So far, the major clinical features of the six previously described patients include hypocromic and microcytic anemia, high serum iron and transferrin saturation, increased serum soluble transferrin receptor, with normal or slightly increased serum ferritin. Liver iron overload was reported in all but one of the described cases. Recent studies have shown a mitochondrial membrane localization for DMT1, suggesting a role in iron uptake by mitochondria, where the first steps of heme synthesis occur. Mice lacking hepatic DMT1 (Dmt1^liv/liv mice) that do not show measurable changes in liver iron suggest that DMT1 is dispensable for the overall hepatic iron economy.6 In particular, DMT1 mutations do not alter liver NTBI (non transferrin-bound iron) uptake and faintly reduce TBI incorporation.

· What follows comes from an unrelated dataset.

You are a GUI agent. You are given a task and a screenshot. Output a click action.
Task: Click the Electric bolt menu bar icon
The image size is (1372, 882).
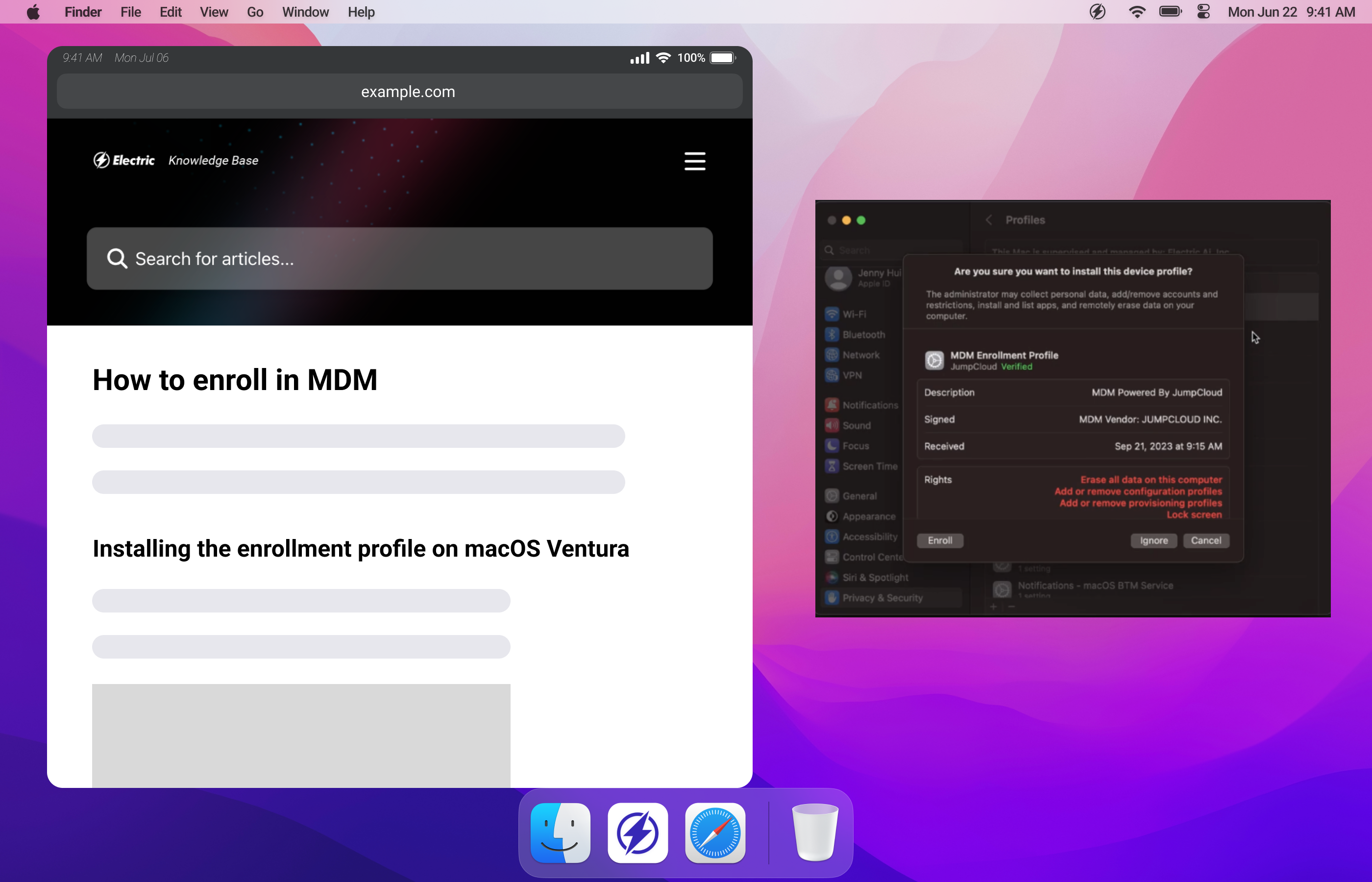pos(1097,12)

We suggest that liver iron accumulation might not be directly due to DMT1 mutation, and perhaps be just a consequence of transfusions or of anemic-state per-se. It is also possible that recombinant Epo treatment may prevent potential liver damage. In conclusion, although very rare, DMT1 deficiency must be taken into consideration in the differential diagnosis of neonatal microcytic hypochromic anemia. Indeed, an early identification and an immediate rEpo treatment improve the management of the disease and may avoid transfusions.

ETHICS APPROVAL AND CONSENT TO PARTICIPATE

The study received approval from the Institutional Review Board of University of Campania, Italy.

CONFLICT OF INTEREST

The authors declare no competing financial interests.